- 2 tablespoons extra-virgin olive oil
- 1 small onion, thinly sliced
- Kosher salt
- 1 fennel bulbhalved, cored and coarsely chopped
- 1 teaspoon minced marjoram
- Freshly ground pepper
- 8 large eggs
- 2 tablespoons unsalted butter
- 1/2 cup crumbled feta cheese (about 2 ounces)
- 1 tablespoon coarsely chopped basil
Preheat the oven to 350°. Heat the oil in a 9-inch nonstick ovenproof skillet. Add the onion, season with salt and cook until softened, about 3 minutes. Add the fennel and marjoram and season with salt. Cook over low heat, stirring occasionally, until the fennel is softened, about 5 minutes. Season with pepper and transfer the sautéed vegetables to a plate.
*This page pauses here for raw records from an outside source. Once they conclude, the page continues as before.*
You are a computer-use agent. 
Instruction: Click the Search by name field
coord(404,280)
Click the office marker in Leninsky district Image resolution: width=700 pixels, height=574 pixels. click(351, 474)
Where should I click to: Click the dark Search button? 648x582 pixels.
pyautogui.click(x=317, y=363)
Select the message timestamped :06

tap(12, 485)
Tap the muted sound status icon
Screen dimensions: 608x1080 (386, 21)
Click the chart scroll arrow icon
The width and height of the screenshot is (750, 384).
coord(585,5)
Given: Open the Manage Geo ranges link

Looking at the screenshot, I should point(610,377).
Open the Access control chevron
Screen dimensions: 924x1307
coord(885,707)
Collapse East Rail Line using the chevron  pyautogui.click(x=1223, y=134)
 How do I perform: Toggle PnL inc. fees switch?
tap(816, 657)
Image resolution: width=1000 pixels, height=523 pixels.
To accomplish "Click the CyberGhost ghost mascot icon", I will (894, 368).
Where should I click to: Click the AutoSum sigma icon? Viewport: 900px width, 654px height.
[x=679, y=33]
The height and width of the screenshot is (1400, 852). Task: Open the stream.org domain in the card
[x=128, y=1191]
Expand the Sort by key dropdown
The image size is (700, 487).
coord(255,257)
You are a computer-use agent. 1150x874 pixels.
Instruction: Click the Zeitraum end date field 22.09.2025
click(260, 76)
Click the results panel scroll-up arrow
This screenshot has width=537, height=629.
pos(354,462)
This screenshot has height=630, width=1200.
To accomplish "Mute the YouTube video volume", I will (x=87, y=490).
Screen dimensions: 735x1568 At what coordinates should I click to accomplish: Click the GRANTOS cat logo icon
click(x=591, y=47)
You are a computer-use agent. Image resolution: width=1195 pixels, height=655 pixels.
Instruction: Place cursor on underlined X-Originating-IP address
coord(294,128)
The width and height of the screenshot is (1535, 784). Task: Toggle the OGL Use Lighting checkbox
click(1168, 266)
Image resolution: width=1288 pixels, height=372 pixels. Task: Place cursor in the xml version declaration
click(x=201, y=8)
In a medium bowl, whisk the eggs and season with salt and pepper. Melt the butter in the skillet and add the eggs. Spoon the vegetables evenly over the eggs and dot with the feta. Bake for about 12 minutes, or until the eggs are just set. Slide the frittata onto a large serving plate and sprinkle with the chopped basil. Let the frittata cool slightly, then cut into wedges and serve warm or at room temperature.